# Pyladies Workshop

The Watson Natural Language Processing library provides basic natural language processing functions for syntax analysis and out-of-the-box pre-trained models. The following natural language processing tasks are available as blocks in the Watson Natural Language Processing library:
- Syntax analysis
- Noun phrase extraction
- Keyword extraction and ranking
- Entity extraction
- Sentiment classification
- Tone classification
- Emotion classification

Many of the pre-trained models are available in many languages. In this workshop, we will perfrom some of the tasks mentioned above in Swedish, when Swedish is not supported, we will use English to demonstrate the functionalities. You can test other languages by changing 'sv'/'en' to another language code whenever you see it in a model name.
Find a list of available languages and language codes here: https://dataplatform.cloud.ibm.com/docs/content/wsj/analyze-data/watson-nlp-block-catalog.html?audience=wdp#lang-codes

## Import Watson NLP library and create some text in Swedish

The first step is to import Watson NLP, which is already available to us here in IBM Watson Studio Notebooks.
(If you are getting errors, double check that you selected 'DO + NLP Runtime 22.1 on Python 3.9' when creating the notebook)

In [None]:
import watson_nlp

To keep things light, yet emotional, we have provided sample text on the topic 'Salta pinnar/pretzel sticks', but we encourage you to play around with your own text to see what results you get :) The sample text below translates to 'I only have bad experiences and memories of pretzel sticks. The salt itself is the only good part. The rest is dry, boring, and depressive.'

In [None]:
sv_text= 'Jag har bara dåliga erfarenheter och minnen av salta pinnar. \
Själva saltkornen är det enda som är gott. Resten är torrt, tråkigt och deprimerande.'

## Syntax Analysis

The Watson Natural Language Processing Syntax block encapsulates syntax analysis functionality. You can use this block to perform task like sentence detection, tokenization, part-of-speech tagging, lemmatization and dependency parsing in different languages.

Let's now run the syntax analysis on the Swedish text provided above.

The lemma is the root form of a word. For example, the lemma of 'running' is 'run', 'cats' is 'cat' etc. Part of speech is that thing we learn in high school but may have forgotten about by now, examples include 'noun' and 'adjective'.

In [None]:
# Load Syntax for Swedish
syntax_model = watson_nlp.load(watson_nlp.download('syntax_izumo_sv_stock'))

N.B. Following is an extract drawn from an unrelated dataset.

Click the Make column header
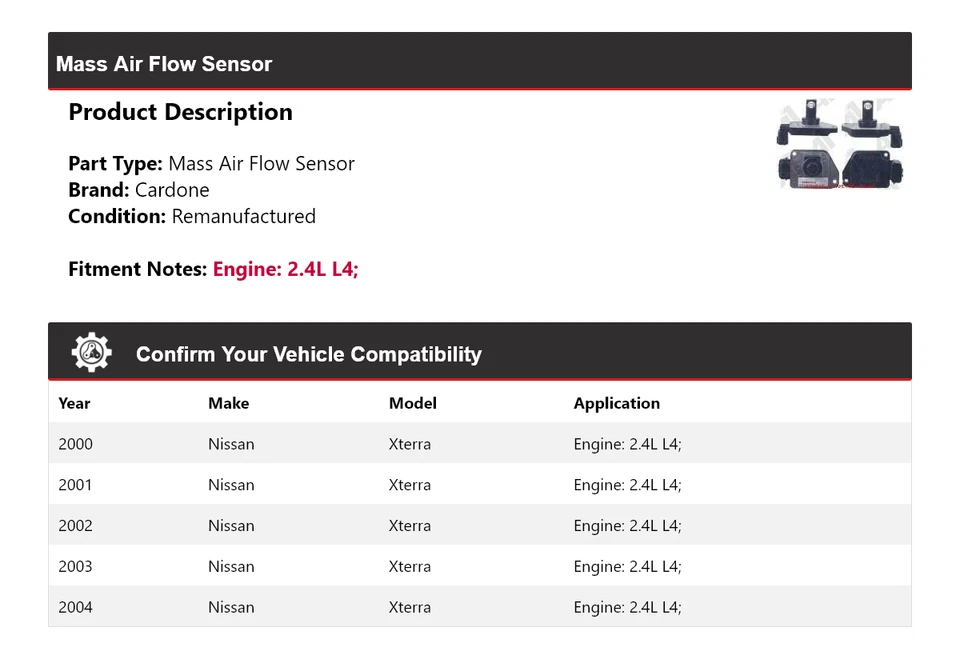960x659 pixels. [x=228, y=403]
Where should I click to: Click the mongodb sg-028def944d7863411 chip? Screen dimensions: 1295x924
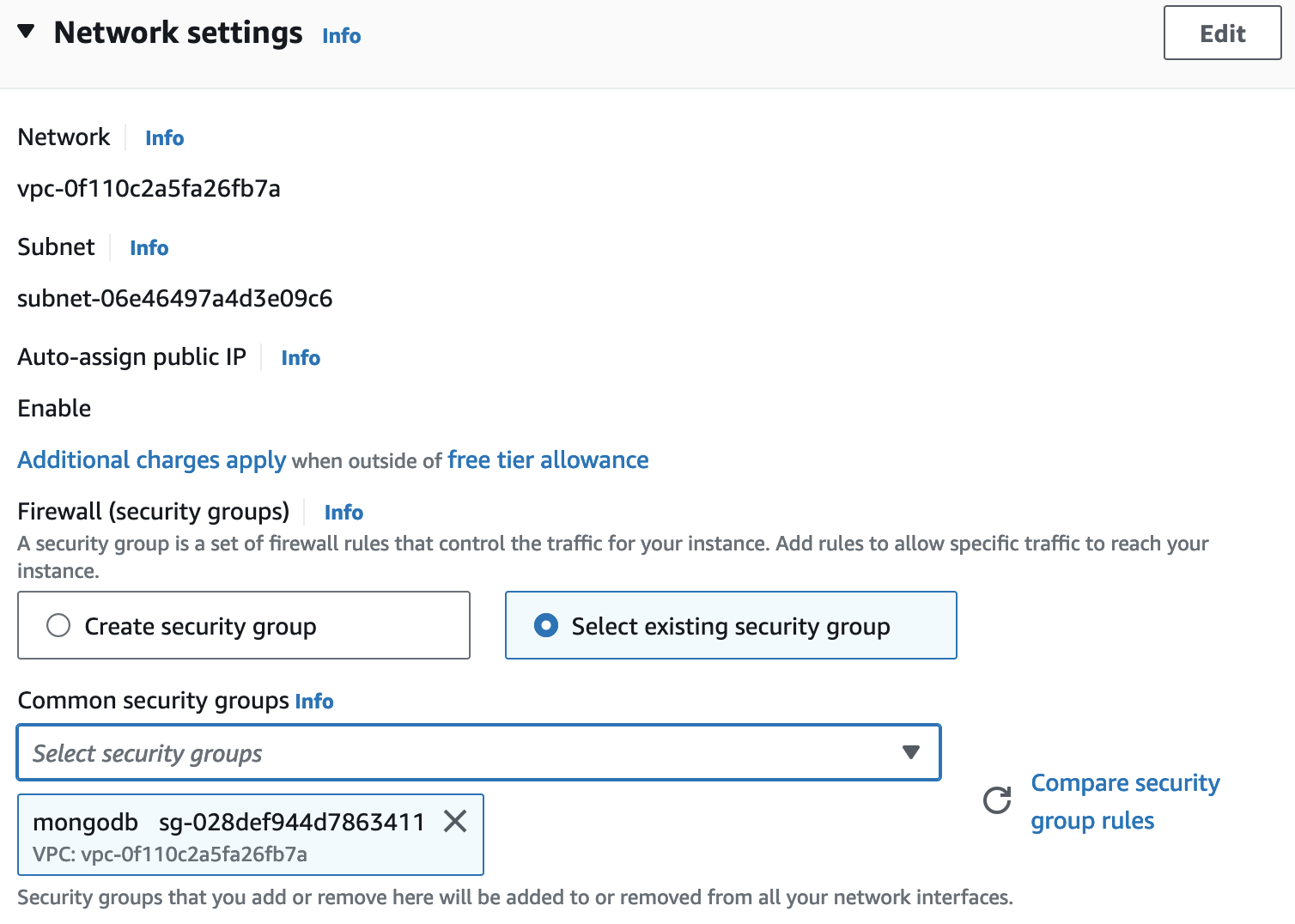point(228,823)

# Detect tokens, lemma and part-of-speech
syntax_prediction = syntax_model.run(sv_text, parsers=('token', 'lemma', 'part_of_speech'))

# Print the syntax result
print(syntax_prediction)

## Sentiment Analysis

In this exercise, we will explore the sentiment models that are available out-of-the-box for Swedish. Start by predicting the sentiment on a sentence level, and then the aggregated sentiment for the full text. In Watson NLP, sentiment can be either 'positive', 'negative', or 'neutral'.

In [None]:
import watson_nlp
from watson_nlp.toolkit import predict_document_sentiment

Next we load sentiment models and the sentiment_model is multilingual so no language code needs to be assgined.

In [None]:
sentiment_model = watson_nlp.load(watson_nlp.download('sentiment_sentence-bert_multi_stock'))

We are now ready to run the sentiment model on the results from the syntax model from the previous section.

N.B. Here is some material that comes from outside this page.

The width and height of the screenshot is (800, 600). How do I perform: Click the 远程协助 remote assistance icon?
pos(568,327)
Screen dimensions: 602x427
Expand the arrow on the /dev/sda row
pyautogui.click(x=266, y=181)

For each setence you can see a score. A negative score means that the model predicts that the sentiment is negative.
A positive score means that the model predicts that the sentiment is positive. A score of 0 means neutral.

You can also see the probabilities that the sentiment is positive/negative/neutral for each sentence.

In [None]:
sentiment_result = sentiment_model.run_batch(syntax_prediction.get_sentence_texts(), syntax_prediction.sentences)
print(sentiment_result)

Our last step of this exercise is to use the sentiment_result from the previous step and predict the agreggated sentiment for the entire text.

In [None]:
document_sentiment = predict_document_sentiment(sentiment_result, sentiment_model.class_idxs)
print(document_sentiment)

## Targeted Sentiment Analysis

In this exersice we will try out the targeted sentiment analysis. Targeted sentiment analysis is an innovation from IBM Research which not only tells us the sentiment, it also tells us what the sentiment is about.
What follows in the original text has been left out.